├── saved
    └── .gitkeep
├── README.md
└── totext.py


/saved/.gitkeep:
--------------------------------------------------------------------------------
1 | 


--------------------------------------------------------------------------------
/README.md:
--------------------------------------------------------------------------------
  1 | # totext - Convert URL or RSS feed to text with readability
  2 | 
  3 | Love plaintext? This script downloads an URL, parses it with readability and 
  4 | returns the plaintext (as markdown). It supports RSS feeds (will convert every
  5 | article in the feed) and saves every article. 
  6 | 
  7 | My usecase is twofold. One is to convert RSS feeds to a [Gopher site][1], the 
  8 | second is to get full text in my RSS reader. 
  9 | 
 10 | The script contains a few workarounds for so-called cookiewalls.
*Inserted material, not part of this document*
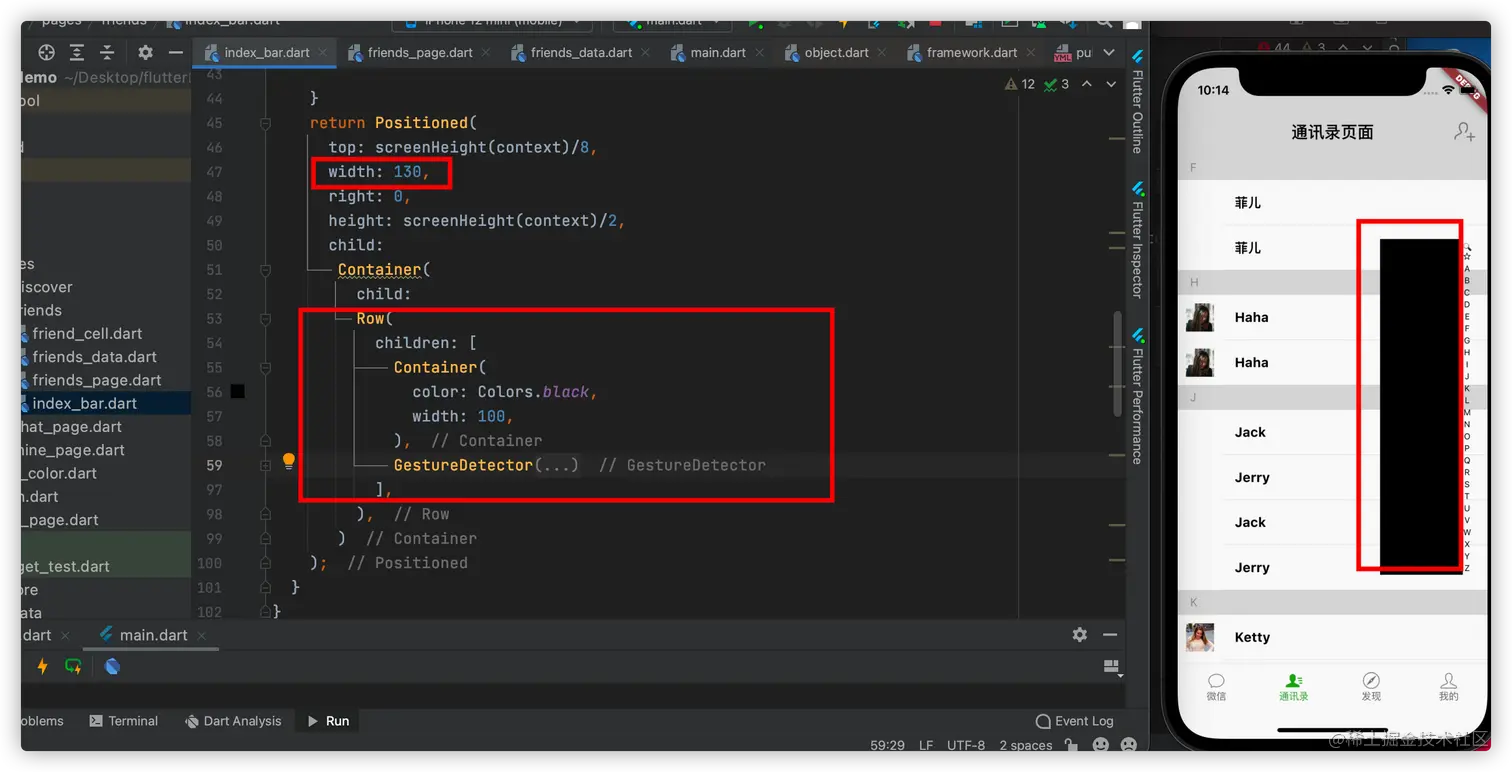
Task: Click the hot restart icon in Run panel
Action: pos(73,666)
It also pauses
 11 | between RSS feed articles to not do excessive requests. 
 12 | 
 13 | The readability part is handled by Python, no external services are used.
 14 | 
 15 | Here's an example of a news article. On the left, the text-only parsed version,
 16 | on the right, the webpage:
 17 | 
 18 | ![example][2]
 19 | 
 20 | [Demo site via Gopher][5]
 21 | 
 22 | [Github repo with source code][3]
 23 | 
 24 | [More info over at raymii.org][4]
 25 | 
 26 | ## Installation
 27 | 
 28 | First install the required libraries. 
 29 | 
 30 | On Ubuntu:
 31 |     
 32 |     apt-get install python python-pip #python2
 33 |     pip install html2text requests readability-lxml feedparser lxml
 34 | 
 35 | Other distro's, use the `pip` command above.
 36 | 
 37 | Clone the repository:
 38 | 
 39 |     git clone https://github.com/RaymiiOrg/to-text.py
 40 | 
 41 | ## Usage
 42 | 
 43 |     usage: totext.py [-h] -u URL [-s SLEEP] [-r] [-n]
 44 | 
 45 |     Convert HTML page to text using readability and html2text.
 46 | 
 47 |     arguments:
 48 |       -h, --help            show this help message and exit
 49 |       -u URL, --url URL     URL to convert (Required)
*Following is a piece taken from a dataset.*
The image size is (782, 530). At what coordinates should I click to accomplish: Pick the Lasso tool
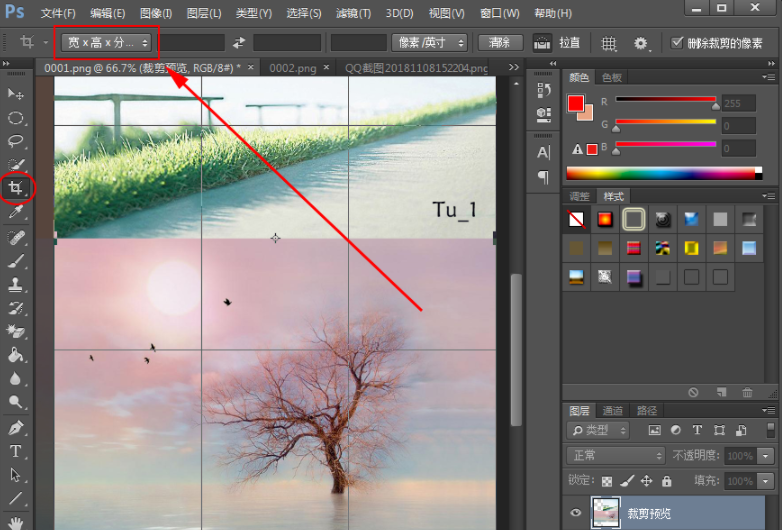click(x=16, y=141)

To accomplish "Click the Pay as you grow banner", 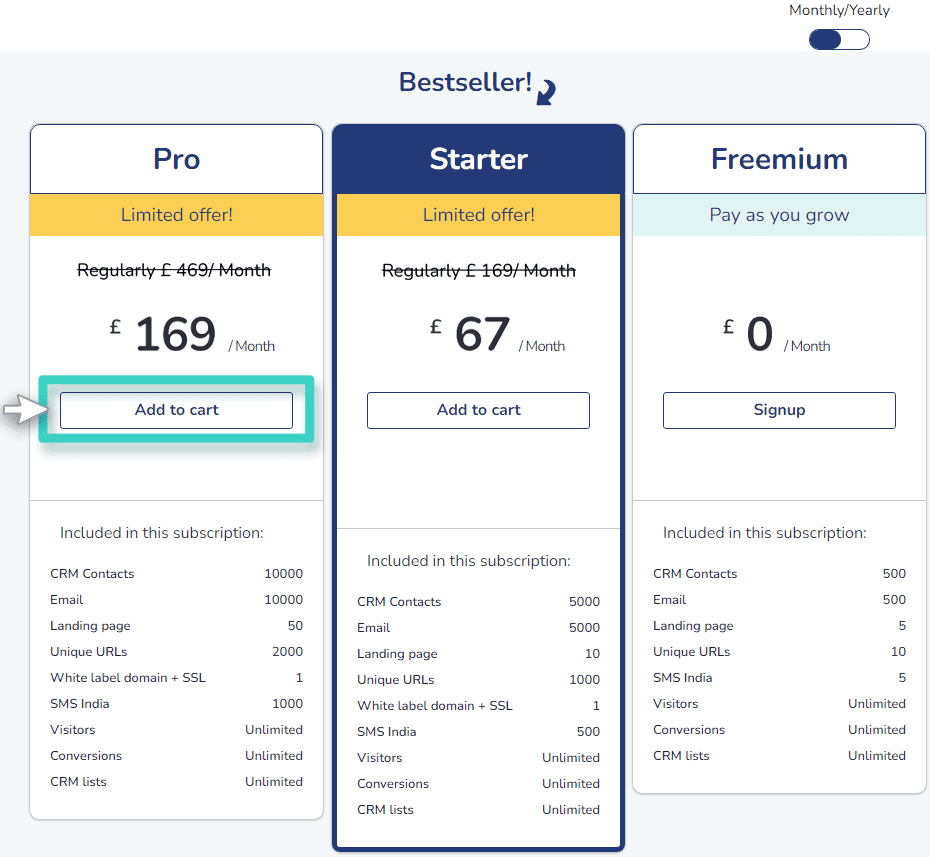I will pos(779,214).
 50 |       -s SLEEP, --sleep SLEEP
 51 |                             Sleep X seconds between URLs (only in rss)
 52 |       -r, --rss             URL is RSS feed. Parse every item in feed
 53 |       -n, --noprint         Dont print converted contents
 54 |       -o, --original        Dont parse content with readability
 55 | 
 56 | If you want to run the script via a cronjob, use the `-n` option to not have output.
 57 | 
 58 | If an article doesnt look good (for example you get comments instead of content),
 59 | use the `--original` option to just convert the page to text instead of using 
 60 | readability. You will get extra markup and stuff.
 61 | 
 62 | If the parsing failed, the article will contain the text: `parsing failed`.
 63 | 
 64 | ## Examples
 65 | 
 66 | 
 67 |     python totext.py --rss --url https://raymii.org/s/feed.xml
 68 |     python totext.py --url https://www.rd.nl/vandaag/binnenland/grootste-stijging-verkeersdoden-in-jaren-1.1562067
 69 | 
 70 | ## Saved text
 71 | 
 72 | Every file converted will also be saved to the folder `saved/$hostname`. The 
 73 | filenames are sorted by date.
 74 | 
 75 | ## License 
 76 | 
 77 | GNU GPLv2.
 78 | 
 79 | ## Pygopherd reverse directory sort
 80 | 
 81 |     vim /usr/lib/python2.7/dist-packages/pygopherd/handlers/UMN.py
 82 | 
 83 |     class UMNDirHandler(DirHandler):
 84 |     """This module strives to be bug-compatible with UMN gopherd."""
 85 | 
 86 |     def prepare(self):
 87 |         """Override parent to do a few more things and override sort order."""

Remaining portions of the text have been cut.